(MATERIAL TO PROCESS)
┌──

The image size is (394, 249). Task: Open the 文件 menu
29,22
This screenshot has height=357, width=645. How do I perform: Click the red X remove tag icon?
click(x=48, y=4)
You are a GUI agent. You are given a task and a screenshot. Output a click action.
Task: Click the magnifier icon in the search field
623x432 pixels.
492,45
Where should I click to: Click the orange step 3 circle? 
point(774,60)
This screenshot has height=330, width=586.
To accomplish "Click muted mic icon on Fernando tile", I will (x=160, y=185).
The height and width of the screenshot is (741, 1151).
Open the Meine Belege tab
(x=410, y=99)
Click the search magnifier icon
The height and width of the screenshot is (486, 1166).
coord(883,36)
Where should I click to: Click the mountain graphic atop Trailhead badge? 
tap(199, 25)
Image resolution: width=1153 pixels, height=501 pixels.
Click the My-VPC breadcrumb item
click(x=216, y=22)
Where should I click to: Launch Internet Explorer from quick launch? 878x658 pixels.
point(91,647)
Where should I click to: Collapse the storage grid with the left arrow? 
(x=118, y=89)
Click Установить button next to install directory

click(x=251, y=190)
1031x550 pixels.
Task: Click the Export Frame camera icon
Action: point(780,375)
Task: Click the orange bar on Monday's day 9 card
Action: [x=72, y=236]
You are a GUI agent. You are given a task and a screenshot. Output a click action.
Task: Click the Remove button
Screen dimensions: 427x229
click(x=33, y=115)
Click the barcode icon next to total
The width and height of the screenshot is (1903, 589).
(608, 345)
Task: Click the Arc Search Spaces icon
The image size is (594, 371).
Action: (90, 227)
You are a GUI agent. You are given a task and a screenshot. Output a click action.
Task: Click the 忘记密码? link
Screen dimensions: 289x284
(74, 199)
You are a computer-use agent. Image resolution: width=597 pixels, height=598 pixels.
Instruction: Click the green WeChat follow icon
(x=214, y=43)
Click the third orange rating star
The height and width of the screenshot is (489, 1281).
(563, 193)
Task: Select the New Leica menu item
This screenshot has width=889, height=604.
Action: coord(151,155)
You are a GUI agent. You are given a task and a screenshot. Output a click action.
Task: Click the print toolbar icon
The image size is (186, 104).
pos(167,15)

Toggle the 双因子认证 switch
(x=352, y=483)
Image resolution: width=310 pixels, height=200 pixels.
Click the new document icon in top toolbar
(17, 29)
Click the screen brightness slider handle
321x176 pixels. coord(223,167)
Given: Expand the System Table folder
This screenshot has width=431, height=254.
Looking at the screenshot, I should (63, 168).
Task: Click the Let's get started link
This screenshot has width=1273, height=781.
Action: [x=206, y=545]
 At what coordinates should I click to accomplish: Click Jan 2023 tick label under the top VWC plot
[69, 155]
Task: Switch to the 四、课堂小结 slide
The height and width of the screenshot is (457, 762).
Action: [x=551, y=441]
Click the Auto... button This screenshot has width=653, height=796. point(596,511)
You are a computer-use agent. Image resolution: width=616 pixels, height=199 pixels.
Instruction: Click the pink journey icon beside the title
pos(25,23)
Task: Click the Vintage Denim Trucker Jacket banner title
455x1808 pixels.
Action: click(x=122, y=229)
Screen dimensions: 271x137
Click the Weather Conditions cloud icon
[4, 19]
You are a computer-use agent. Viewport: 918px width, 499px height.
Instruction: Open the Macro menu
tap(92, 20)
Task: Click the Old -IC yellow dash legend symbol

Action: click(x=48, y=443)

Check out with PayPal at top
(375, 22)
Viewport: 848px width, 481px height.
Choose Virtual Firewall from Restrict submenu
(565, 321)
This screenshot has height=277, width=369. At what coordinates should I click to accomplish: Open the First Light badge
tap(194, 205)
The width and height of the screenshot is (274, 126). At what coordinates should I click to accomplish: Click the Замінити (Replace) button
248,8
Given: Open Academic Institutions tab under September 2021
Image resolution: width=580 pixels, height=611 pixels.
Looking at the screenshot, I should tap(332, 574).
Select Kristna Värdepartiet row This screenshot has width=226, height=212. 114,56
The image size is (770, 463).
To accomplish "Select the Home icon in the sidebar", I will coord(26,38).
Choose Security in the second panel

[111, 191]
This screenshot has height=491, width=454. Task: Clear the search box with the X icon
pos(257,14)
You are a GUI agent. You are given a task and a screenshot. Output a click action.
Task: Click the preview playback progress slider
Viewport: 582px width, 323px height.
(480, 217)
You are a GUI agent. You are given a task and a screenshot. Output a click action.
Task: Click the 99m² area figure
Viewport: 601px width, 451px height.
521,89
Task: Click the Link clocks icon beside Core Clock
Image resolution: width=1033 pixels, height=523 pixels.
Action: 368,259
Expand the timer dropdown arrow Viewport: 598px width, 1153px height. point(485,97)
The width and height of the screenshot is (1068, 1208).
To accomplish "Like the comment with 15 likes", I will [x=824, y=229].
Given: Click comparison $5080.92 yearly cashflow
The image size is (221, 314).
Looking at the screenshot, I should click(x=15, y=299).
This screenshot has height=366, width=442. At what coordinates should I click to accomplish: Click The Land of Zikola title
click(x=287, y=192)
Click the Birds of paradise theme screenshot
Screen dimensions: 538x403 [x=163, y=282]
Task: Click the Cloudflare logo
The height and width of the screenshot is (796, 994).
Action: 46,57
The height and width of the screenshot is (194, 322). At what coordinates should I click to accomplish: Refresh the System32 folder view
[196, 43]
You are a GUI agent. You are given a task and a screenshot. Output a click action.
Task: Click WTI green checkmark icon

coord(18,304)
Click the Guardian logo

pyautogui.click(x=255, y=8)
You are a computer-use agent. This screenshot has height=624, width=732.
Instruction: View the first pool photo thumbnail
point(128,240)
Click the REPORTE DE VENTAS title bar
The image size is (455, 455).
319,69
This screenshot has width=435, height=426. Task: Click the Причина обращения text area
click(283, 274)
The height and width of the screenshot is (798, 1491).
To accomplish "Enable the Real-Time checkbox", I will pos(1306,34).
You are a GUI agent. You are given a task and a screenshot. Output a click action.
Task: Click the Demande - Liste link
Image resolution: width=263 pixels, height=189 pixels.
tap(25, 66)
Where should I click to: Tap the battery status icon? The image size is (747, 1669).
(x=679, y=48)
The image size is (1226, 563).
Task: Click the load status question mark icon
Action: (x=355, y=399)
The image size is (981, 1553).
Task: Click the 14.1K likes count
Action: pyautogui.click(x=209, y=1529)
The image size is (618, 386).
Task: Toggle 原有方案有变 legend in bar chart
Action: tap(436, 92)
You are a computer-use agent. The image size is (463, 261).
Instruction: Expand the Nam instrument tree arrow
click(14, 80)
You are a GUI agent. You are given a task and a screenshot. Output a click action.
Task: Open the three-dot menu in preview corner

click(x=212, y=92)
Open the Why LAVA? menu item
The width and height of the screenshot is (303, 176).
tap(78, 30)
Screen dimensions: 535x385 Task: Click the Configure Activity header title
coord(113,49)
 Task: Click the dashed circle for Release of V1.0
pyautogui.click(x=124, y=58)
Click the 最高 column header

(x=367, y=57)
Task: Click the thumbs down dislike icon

└──

Everything from the line with "Click the Weather Conditions cloud icon" through the line with "The image size is (770, 463)." in the listing above must be retyped exactly, with nothing added.

Click the Weather Conditions cloud icon
[4, 19]
You are a computer-use agent. Viewport: 918px width, 499px height.
Instruction: Open the Macro menu
tap(92, 20)
Task: Click the Old -IC yellow dash legend symbol

Action: click(x=48, y=443)

Check out with PayPal at top
(375, 22)
Viewport: 848px width, 481px height.
Choose Virtual Firewall from Restrict submenu
(565, 321)
This screenshot has height=277, width=369. At what coordinates should I click to accomplish: Open the First Light badge
tap(194, 205)
The width and height of the screenshot is (274, 126). At what coordinates should I click to accomplish: Click the Замінити (Replace) button
248,8
Given: Open Academic Institutions tab under September 2021
Image resolution: width=580 pixels, height=611 pixels.
Looking at the screenshot, I should tap(332, 574).
Select Kristna Värdepartiet row This screenshot has width=226, height=212. 114,56
The image size is (770, 463).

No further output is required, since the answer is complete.